Live at Watkins Glen is a 1995 album by the Band, presented by Capitol Records as a live album from the Summer Jam at Watkins Glen rock festival held outside Watkins Glen, New York, on July 28, 1973 in front of 600,000 people. Garth Hudson's organ solo, "Too Wet to Work", and the plainly titled "Jam" come from the actual Watkins Glen concert, as does the introduction of the group by Bill Graham. The former track appears on the out-of-print 1994 box set Across the Great Divide, but the latter track is only present on the Watkins Glen disc.
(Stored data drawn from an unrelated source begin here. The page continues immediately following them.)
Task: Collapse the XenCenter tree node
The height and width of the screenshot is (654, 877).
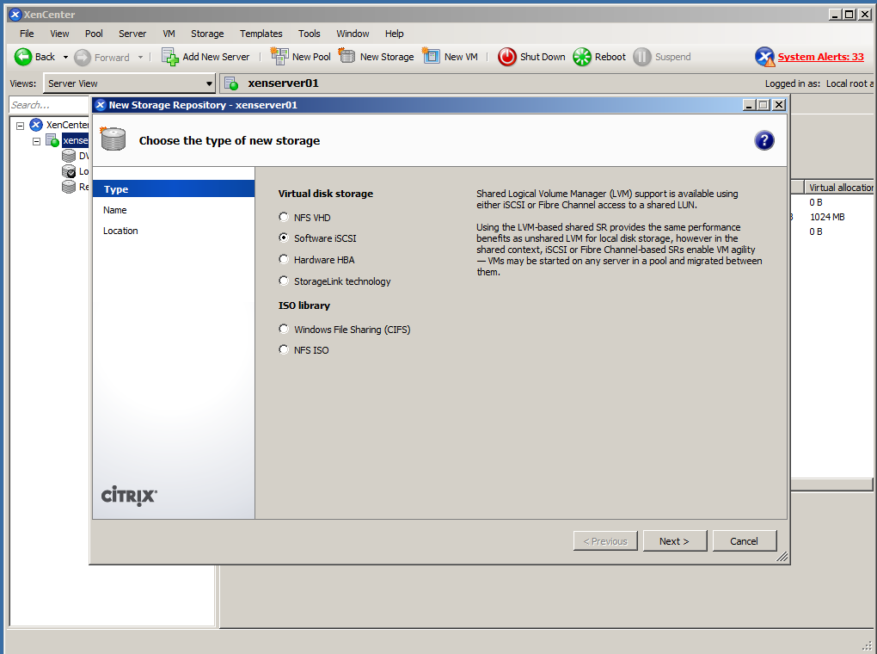Action: click(x=20, y=126)
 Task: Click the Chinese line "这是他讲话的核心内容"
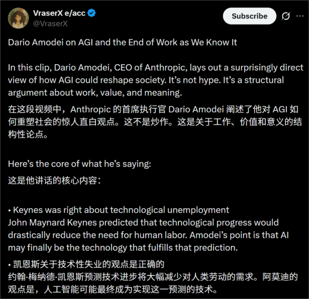pyautogui.click(x=54, y=181)
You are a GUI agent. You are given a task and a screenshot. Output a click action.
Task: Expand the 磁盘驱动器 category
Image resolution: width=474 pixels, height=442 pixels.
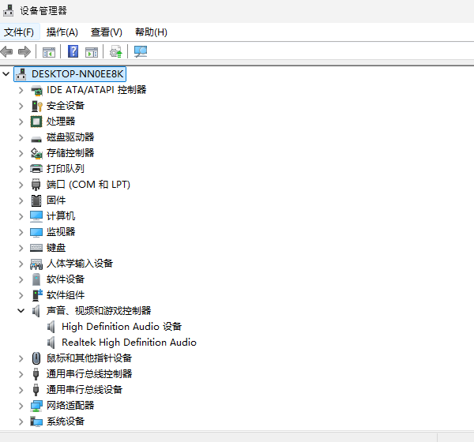click(x=21, y=137)
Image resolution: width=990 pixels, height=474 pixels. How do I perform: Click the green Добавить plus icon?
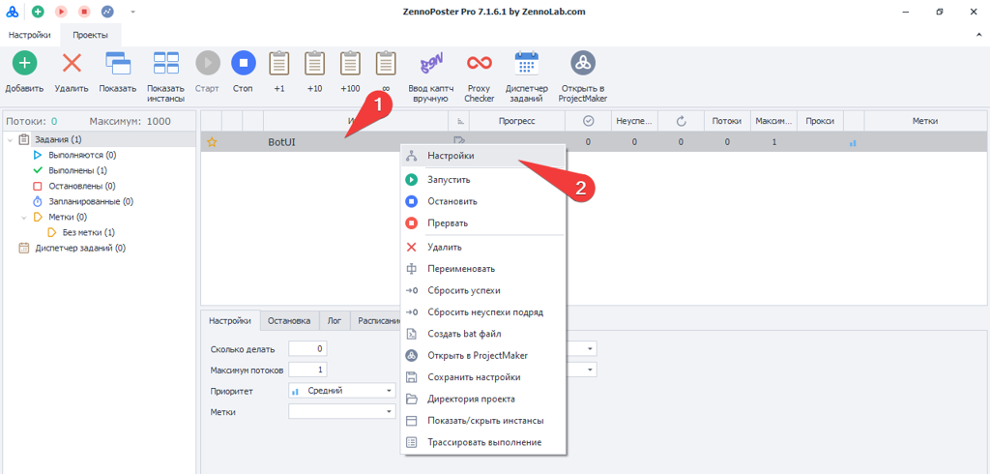coord(24,64)
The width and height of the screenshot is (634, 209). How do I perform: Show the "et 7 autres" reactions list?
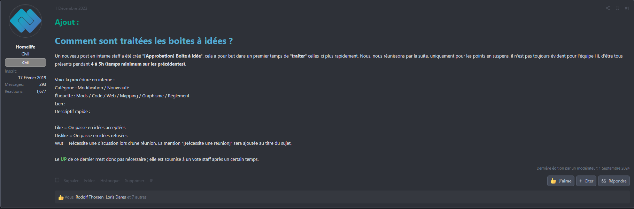point(137,197)
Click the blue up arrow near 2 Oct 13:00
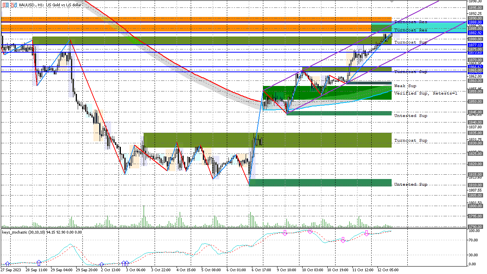This screenshot has height=274, width=487. tap(102, 265)
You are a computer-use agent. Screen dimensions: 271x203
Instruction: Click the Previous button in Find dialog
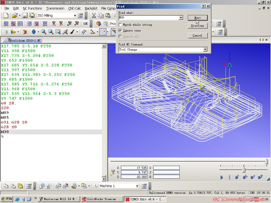pyautogui.click(x=198, y=26)
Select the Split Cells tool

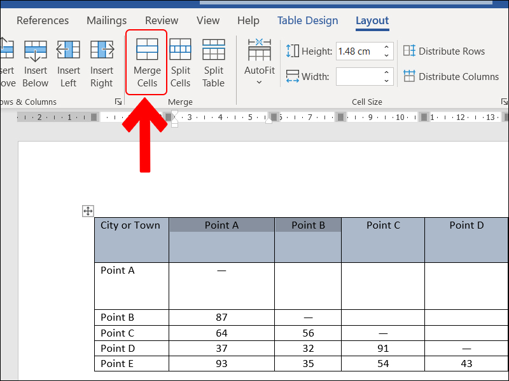coord(180,63)
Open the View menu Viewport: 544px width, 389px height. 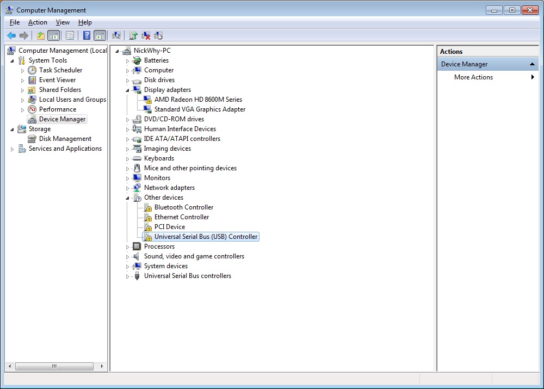click(63, 22)
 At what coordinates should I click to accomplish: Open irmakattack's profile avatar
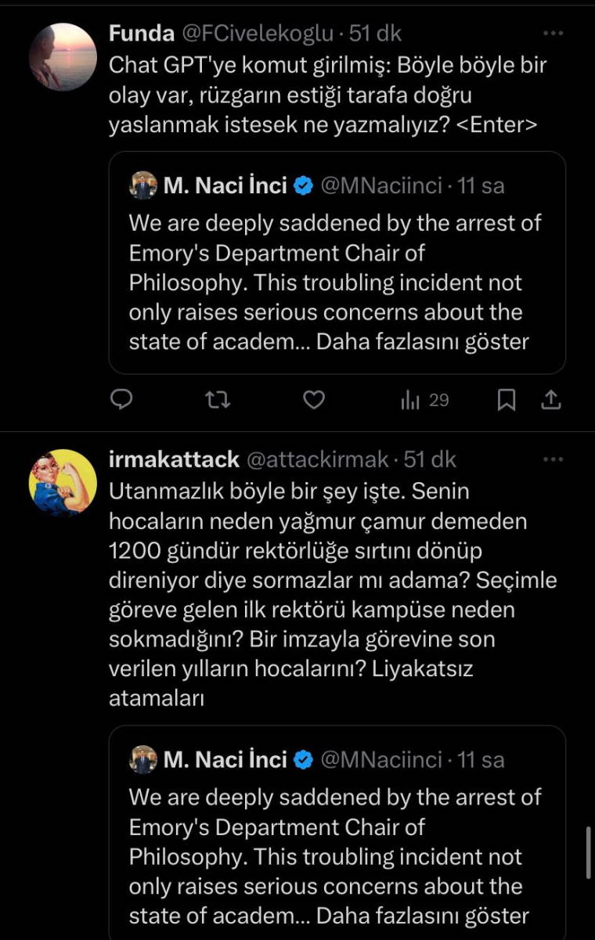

The remainder of the tracks are two studio outtakes with overdubbed crowd noise, "Back to Memphis" and "Endless Highway", plus five tracks from the Academy of Music shows in December 1971 and "Don't Ya Tell Henry" from the Woodstock festival in 1969. The two studio outtakes are available on the 2001 re-release of Moondog Matinee, without the crowd overdubs. The Academy of Music tracks are available on the 2001 two-CD re-release of Rock of Ages as "previously unavailable" tracks.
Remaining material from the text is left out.